Investors work on the New York Stock Exchange during morning trading on February 20, 2026 in New York.
Michael M. Santiago | Getty Images
Markets have largely welcomed US President Donald Trump’s latest salvo of tariffs; Investors are weighing whether these moves will have a lasting impact on trade or be another negotiating tactic.
The market has so far ignored tariffs. Asian stocks mostly higher, safe-haven assets hold firm and yields rise 10-year US Treasury little has changed in the meantime gold was about 1% higher. The US dollar index lost around 0.3 percent.
“The market did not react very much to this news. This was already widely expected,” Ed Yardeni, president of Yardeni Research, told CNBC. “This is what the market learned last year: [global] “The economy has been extremely resilient in the face of what I call Trump’s tariff turmoil.”
Sit hand in hand and do nothing, it’s just noise, in a few days there will be something new to worry about.
Hugh Dive
Atlas Fund Management
Trump’s move to raise global tariffs to 15% from the originally announced 10% came after the US Supreme Court struck down a broad range of tariffs Trump had imposed under the International Emergency Economic Powers Act.
Market strategists said the Supreme Court’s decision looked more like a procedural reset than a reversal of protectionist policy. The new tariffs, Part 122, replace the temporarily invalidated IEEPA tariffs while leaving in place duties under Part 301 and Part 232, which target steel, automotive and China.
So not much has changed to upset markets, at least not yet.
Sitting and doing nothing?
Analysts suggest the key now for investors is to be patient.
“None of Trump’s statements on trade policy are now considered durable,” said Hugh Dive, chief investment officer at Atlas Funds Management.

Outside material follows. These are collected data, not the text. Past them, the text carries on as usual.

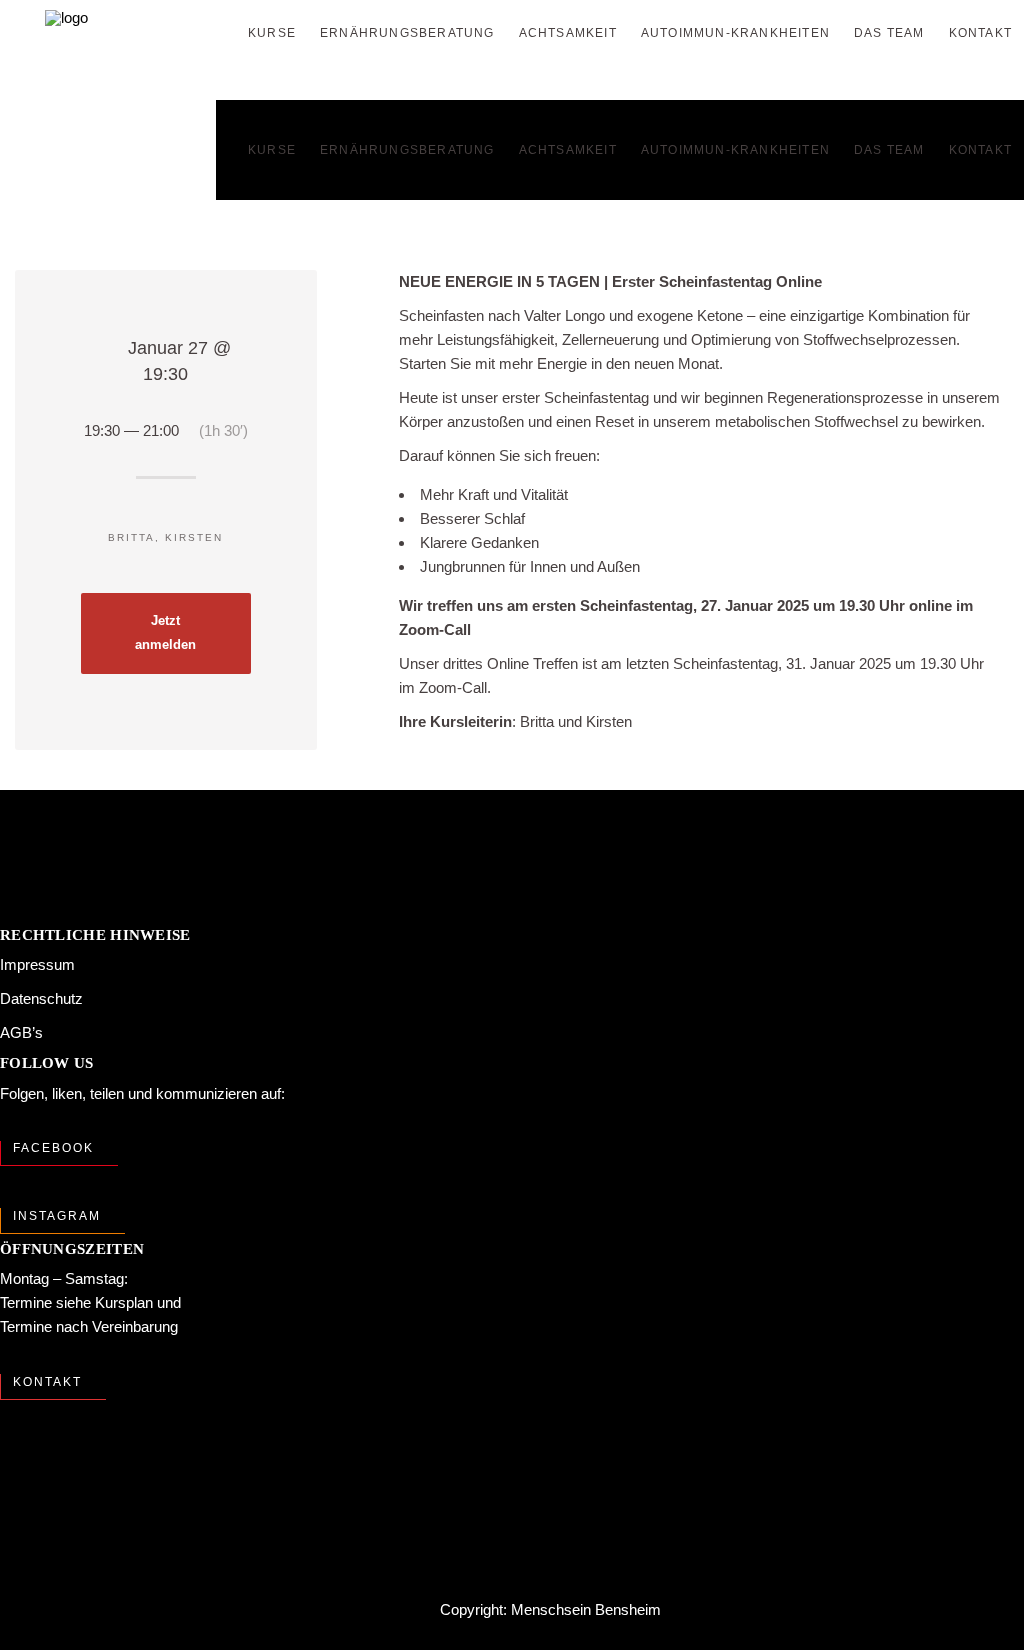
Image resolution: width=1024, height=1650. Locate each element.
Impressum (37, 964)
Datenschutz (41, 998)
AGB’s (21, 1032)
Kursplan (124, 1302)
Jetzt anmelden (165, 632)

“Sit and do nothing, it’s just noise, in a few days there will be something new to worry about,” he added.
Trump has developed a reputation among investors for using tariffs as a negotiating tactic, announcing sweeping or aggressive measures and then recalibrating when market stress or diplomatic pushback becomes clear. This move is widely referred to as TACO: Trump Was Always Afraid.
“The president really wasn’t going to concede defeat without a counter move or strategy,” Yardeni said. But he noted that the new approach is limited: Tariffs under Section 122 are temporary and more difficult to tailor by country.

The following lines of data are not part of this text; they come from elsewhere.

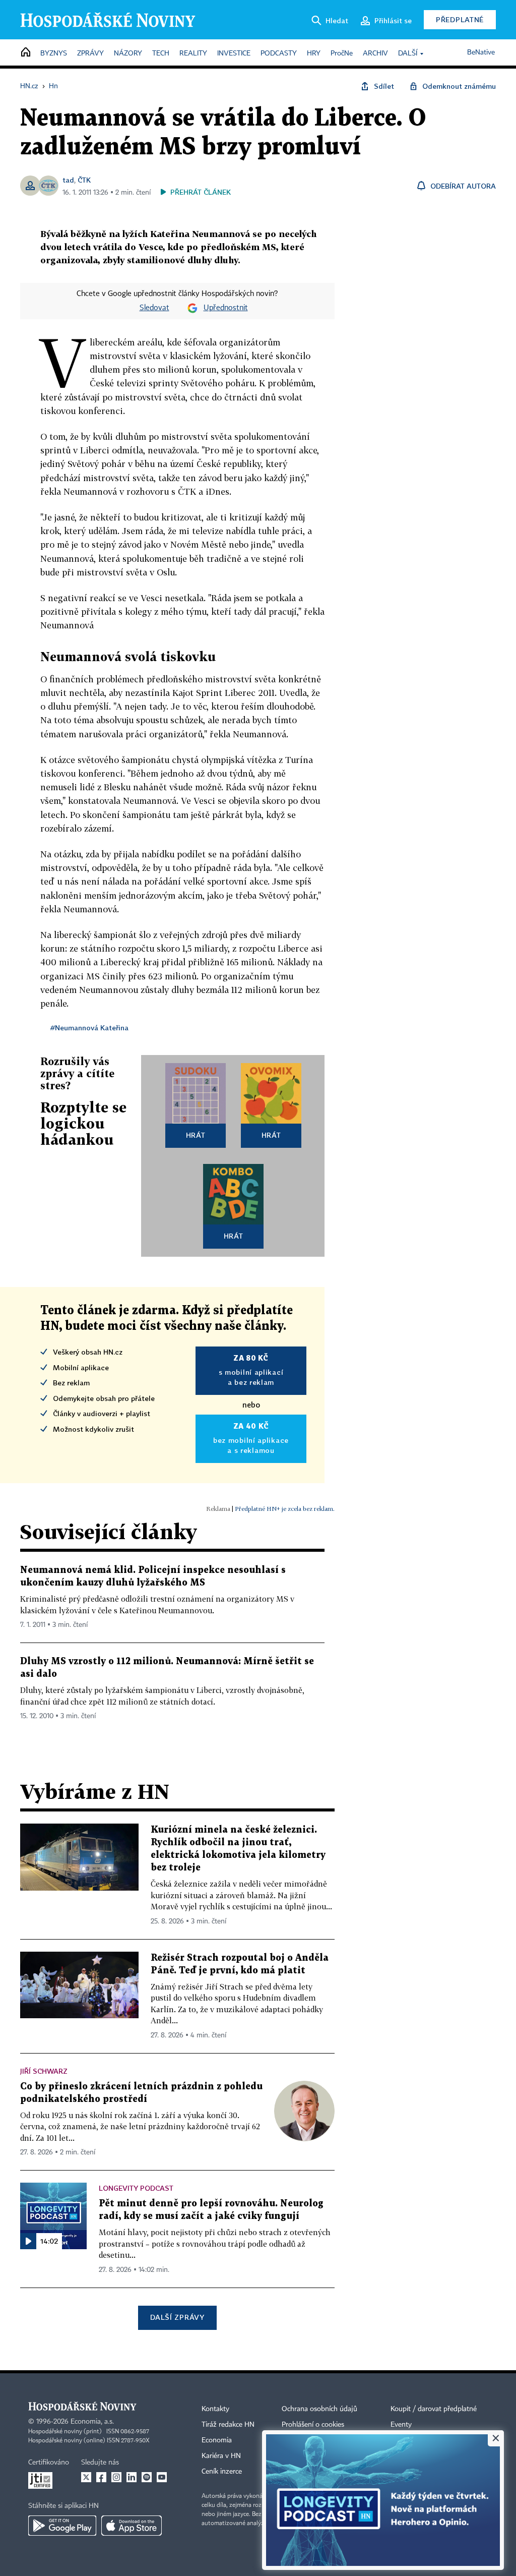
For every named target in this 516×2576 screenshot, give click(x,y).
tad (68, 179)
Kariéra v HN (221, 2456)
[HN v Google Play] (62, 2525)
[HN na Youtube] (162, 2477)
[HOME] (25, 52)
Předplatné (460, 19)
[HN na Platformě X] (86, 2477)
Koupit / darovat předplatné (434, 2409)
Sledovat (154, 308)
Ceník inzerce (222, 2471)
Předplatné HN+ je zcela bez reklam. (285, 1508)
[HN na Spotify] (147, 2477)
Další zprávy (177, 2317)
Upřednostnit (226, 308)
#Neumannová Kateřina (89, 1027)
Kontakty (215, 2409)
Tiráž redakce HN (228, 2424)
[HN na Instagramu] (116, 2477)
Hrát (196, 1135)
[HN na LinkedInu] (131, 2477)
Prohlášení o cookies (313, 2424)
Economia (217, 2440)
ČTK (84, 179)
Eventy (401, 2424)
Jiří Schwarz (44, 2071)
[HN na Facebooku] (101, 2477)
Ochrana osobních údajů (319, 2409)
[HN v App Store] (131, 2525)
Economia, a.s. (92, 2421)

“Everything was so much easier when you could use tariffs like a sledgehammer,” he told CNBC. “It’s kind of become a rubber mallet now. It’s definitely not that powerful of a tool.”

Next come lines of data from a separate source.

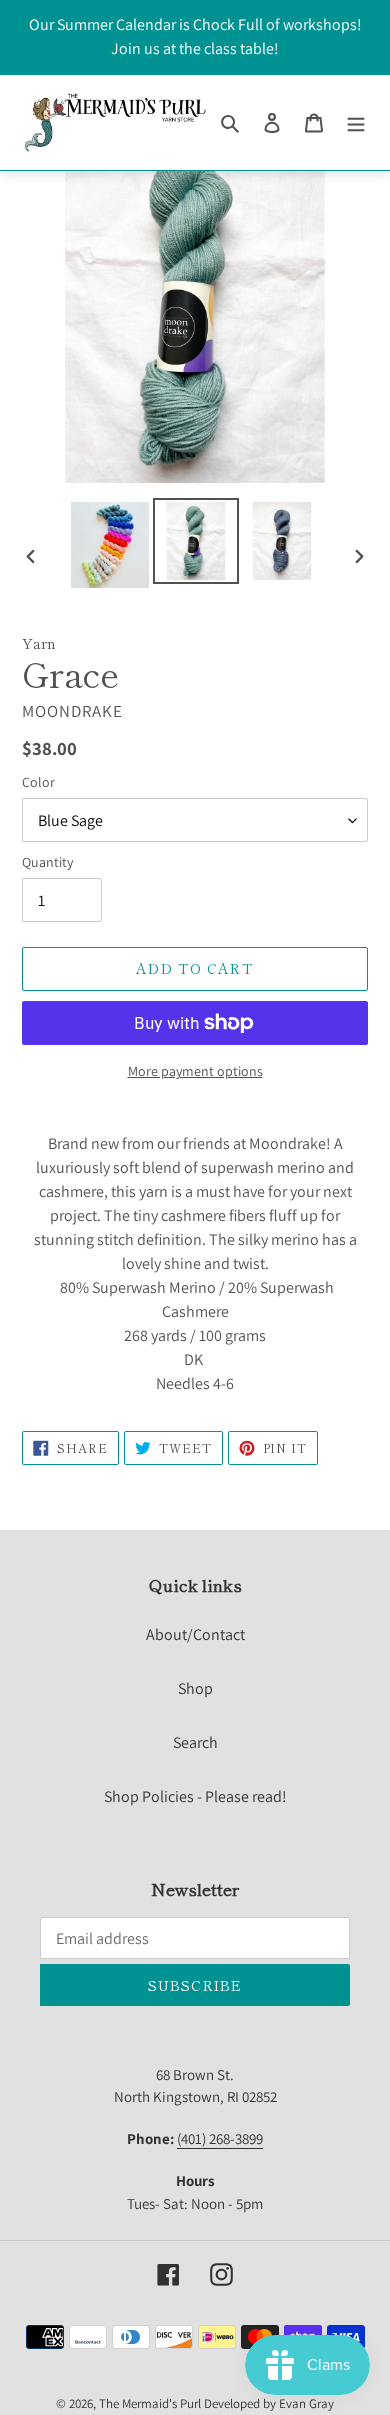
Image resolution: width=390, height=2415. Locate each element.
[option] (110, 545)
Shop (195, 1688)
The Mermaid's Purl (150, 2403)
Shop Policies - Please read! (195, 1796)
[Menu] (356, 122)
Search (195, 1742)
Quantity (47, 862)
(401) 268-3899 (220, 2138)
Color (38, 782)
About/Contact (195, 1634)
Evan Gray (306, 2403)
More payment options (195, 1071)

On how investors should position, Yardeni echoed Altas’ Dive: “Sit still and do nothing. Focus on earnings, focus on the resilience of the economy.”
Others are a little more cautious.
“Unless you believe you can clearly see through the confusion, it makes sense to mitigate risk,” said Steve Sosnick, chief strategist at Interactive Brokers. Investors may consider reducing their exposure to U.S. stocks in favor of global companies that are less vulnerable to U.S. trade volatility, he said.
That said, investors have become accustomed to some degree to “the President’s capacity for anger and desire for revenge,” but this surge serves as an unpleasant reminder.
From a cross-asset perspective, Sosnick said the impact may be limited as long as positive investor psychology allows them to look beyond negative short-term effects. However, persistent uncertainty could put pressure on global trade and corporate planning and “make it incredibly difficult to see how future taxes can be viewed as market-friendly.”
Cryptocurrencies saw a harsher reaction on Monday. Bitcoin’s more than 5% decline reflects what one expert calls a “high beta liquidity asset rather than a traditional safe haven.”
“A 5% move is well within the normal volatility range,” said Global X Australia investment strategist Billy Leung. He added that in the absence of a regulatory shock, such pullbacks are often flow-based rather than fundamentals.
Bitcoin has been on a steady decline since last October after surpassing $125,000, with the decline extending into 2026. The world’s largest cryptocurrency is down 26% so far this year and has lost over 47% since its October high.
Leung’s basic scenario is that markets treat 15% tariffs as “more noise than a structural reset.”
“There may be an initial increase in volatility, but unless this clearly develops into a durable and broad-based rally, it is unlikely to materially derail global earnings or growth prospects.”